■ **Selected extract**:

......

Bahrain: Elections go to runoffs

Haitham Nouri , Wednesday 28 Nov 2018

Despite calls for a boycott, Bahraini authorities announced strong voter participation, though the majority of parliamentary seats and council districts were left undecided in the first round

Bahraini voters
Bahraini voters cast their ballot at a polling station in the Bahraini city of Al-Muharraq, north of Manama on November 24, 2018 (Photo: AFP)

Bahraini authorities announced the results of last week’s parliamentary and local council elections, despite calls by the opposition to boycott and government insistence there was high voter turnout.

Minister of Justice, Islamic Affairs, Religious Endowments and Chairman of the National Elections Committee (NEC) Khaled bin Ali Al-Khalifa announced the election results on Monday, the fifth round of elections since constitutional reform in 2002.

Al-Khalifa told a news conference that voter turnout reached 70 per cent, which is close to local and international media reports quoting Bahraini officials indicating 67 per cent turnout.

This is higher than previous elections reported by pro-Manama Arab newspapers of a little more than 50 per cent, after Al-Wefaq National Islamic Society called for an election boycott. Nonetheless, voter participation is less than the first elections after the 2002 reforms, and 2006 and 2010 elections.

Al-Khalifa said only nine parliamentary districts were decided in the first round, which means there will be runoffs in 31 districts next week. Only five local council seats were decided, while 25 others will be in runoffs.

......

■ **Data block**:
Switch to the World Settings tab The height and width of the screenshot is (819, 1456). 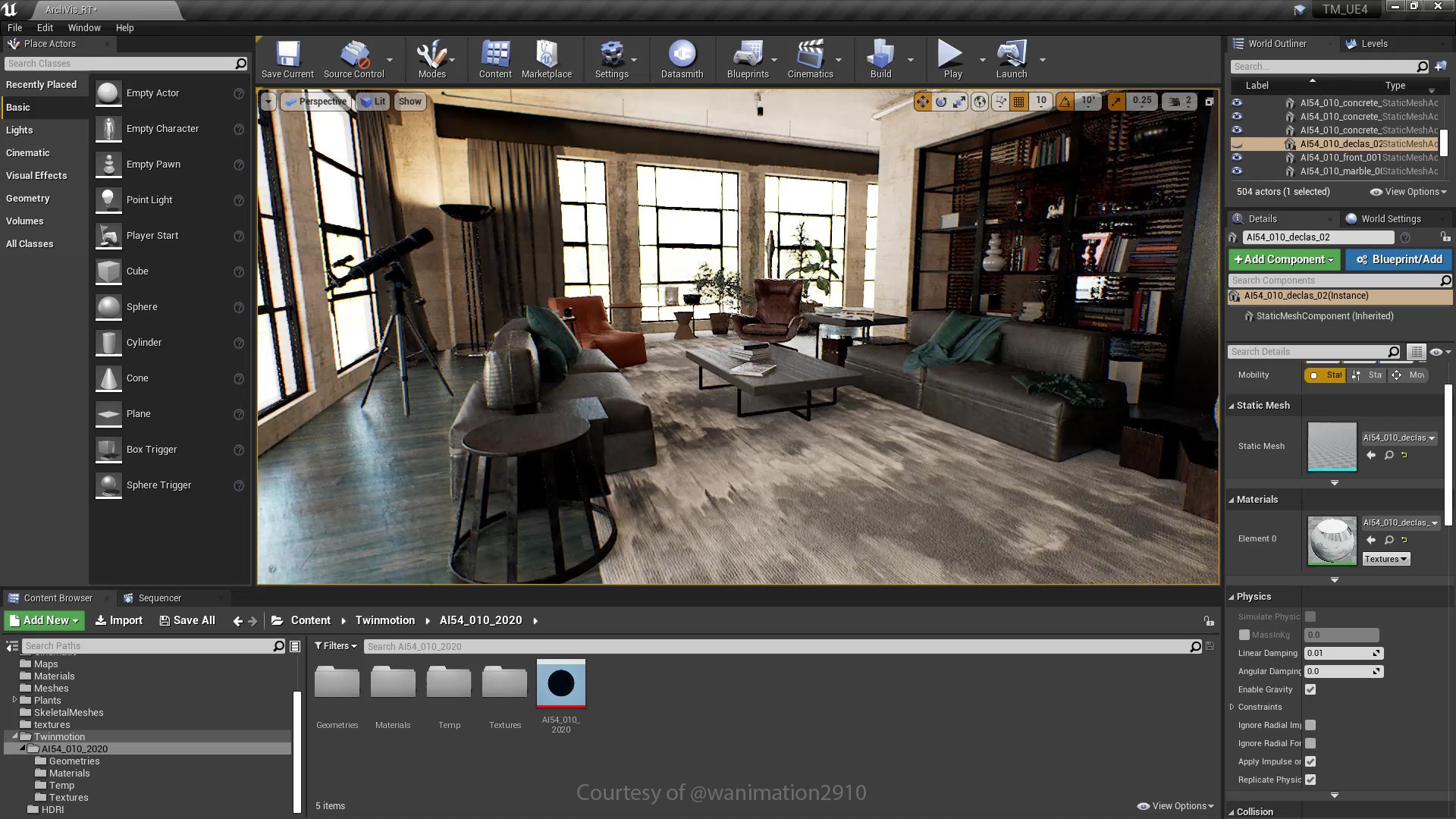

......

■ **List of tasks**:
[1] Reproduce the passage of the Bahrain election article between "Minister of Justice, Islamic" and "per cent turnout.", inclusive.
[2] Extend the article on Bahrain's elections, picking up right after its last sentence.
The material is not needed for this work.

■ **Task-by-task outputs**:
[1]
Minister of Justice, Islamic Affairs, Religious Endowments and Chairman of the National Elections Committee (NEC) Khaled bin Ali Al-Khalifa announced the election results on Monday, the fifth round of elections since constitutional reform in 2002.

Al-Khalifa told a news conference that voter turnout reached 70 per cent, which is close to local and international media reports quoting Bahraini officials indicating 67 per cent turnout.

[2]
According to NEC figures, there were 506 candidates including 137 running for local council seats, with an “unprecedented” 41 female candidates. The government expects higher participation compared to 2014’s 53 per cent with an opposition boycott.

Some 365,000 registered voters could vote at 56 polling stations to elect 40 members of parliament, a legislative body with limited powers, while the king appoints 40 members to the Shura Council.

Important legislation is passed in a joint session of both chambers which means it is difficult for the opposition to take control of the legislative process.

The most seats held by the opposition was in 2006 after Al-Wefaq, representing the Shia opposition, won 20 parliamentary seats, along with a few other members. This means the opposition bloc never made up one third of the two chambers combined.

According to reports by the BBC and Reuters, the majority of the population are Shias (Twelvers), while the Royal Family is Sunni. Bahrain dabbled early in parliamentary life after independence from Britain in the 1970s, but the late prince Eissa bin Salman Al-Khalifa dissolved parliament in the mid-1970s after which there was no legislative body. In the mid-1990s, this small Gulf island was rocked by protests which resulted in the government and opposition sitting together and drafting a new constitution in 2002.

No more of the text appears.